QUESTIONS:
A - Sum up the account of Torto's career in two sentences.
B - Carry on the account of Torto's career from the point where it stops.

TEXT SEGMENT:
• • •

A year later, he was appointed a scientific consultant for the United Nations. In 1962, he rose to professorship status and the head of the chemistry department. That same year, he was named with Stephen Oluwole Awokoya by the then Secretary-General of the United Nations; U Thant among eight scientific secretaries for a United Nations conference on the application of science and technology for the benefit of less developed areas, a conference that was held in Geneva, Switzerland. In 1965, he was appointed president of the Ghana Science Association and a year later, president of the Association of Science Teachers.

In October 1968, he was a visiting fellow at Churchill College, University of Cambridge. He was then appointed dean of the faculty of Science at the University of Ghana in 1969 taking over from Alan Nunn May, he served in this capacity until 1971. In 1972, he became a member of the continuing committee of the Pugwash Conferences on Science and World Affairs. In 1973, he was made dean of the faculty of science for a second occasion. This time he served in that capacity for a year. In 1978, he served on the United Nations advisory committee on Science, Technology and Global Problems.

In 1979, he was appointed chairman of the board of the Ghana National Manganese Corporation. That same year, he was appointed vice president of the Ghana Academy of Arts and Sciences. He served in this capacity until 1981 when he was appointed president of the academic body.

In his lifetime, Torto served on various other committees and organizations some of which include; the Council for Scientific and Industrial Research – Ghana and the Council of the Centre for Scientific Research into Plant Medicine. He was also an editorial board member for the West African Journal of Biological and Applied Chemistry.

• • •

RECORDS:
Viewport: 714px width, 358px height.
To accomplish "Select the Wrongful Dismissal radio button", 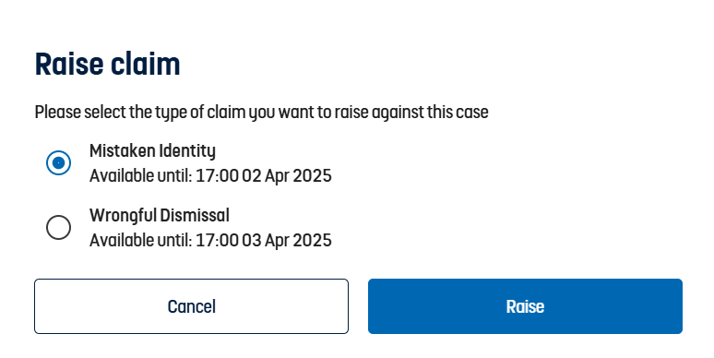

• • •

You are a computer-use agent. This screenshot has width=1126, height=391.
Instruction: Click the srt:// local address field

• • •

RESPONSES BY ITEM NUMBER:
A - Torto became a scientific consultant for the United Nations, a professor and head of the chemistry department in 1962, and twice dean of the faculty of Science at the University of Ghana. He also led several bodies: he was president of the Ghana Science Association in 1965, chairman of the board of the Ghana National Manganese Corporation in 1979, and president of the Ghana Academy of Arts and Sciences in 1981.

B -
==Honours and legacies==
He was a recipient of the member of the Order of the Volta award.

The University of Ghana award for best graduating student in chemistry is named after him.

The University of Ghana Chemistry building was also named in his honour.

==Works==
Frank authored many articles that were published in scientific and general publications. His works have been featured in journals such as; the Journal of the Chemical Society, Nature (journal), West African Journal of Biological Science and the Ghana Journal of Science. Some of his works include;

- (contrib.) Some Problems in the Study of Plant Gum Polyssacharides, 1960;
- (contrib.) An Aldobiouronic Acid Isolated from Fagara xanthoxyloides Gum, 1961;
- (contrib.) The training of scientists in Ghana" in scientific world, 1964;
- (contrib.) Arms and African Development Ed. F S Arkhurst: Praeger, 1972;
- (contrib.) Views of Science Technology and Development Ed. V. Rabinowitch: Pergamon, 1975;
- Structure of the Alkaloid Wisanine (2-Methoxypiperine), 1981;
- University Chemistry in Developing Countries, 1981;

==Personal life==
Frank married Iris Aku Torto (née Akwei) in 1949. Together they had three children; Oboshie Adjua Torto, Obodai Torto and Ofori Torto. He enjoyed listening to music in his spare time, and played classical piano. He died in May 1984.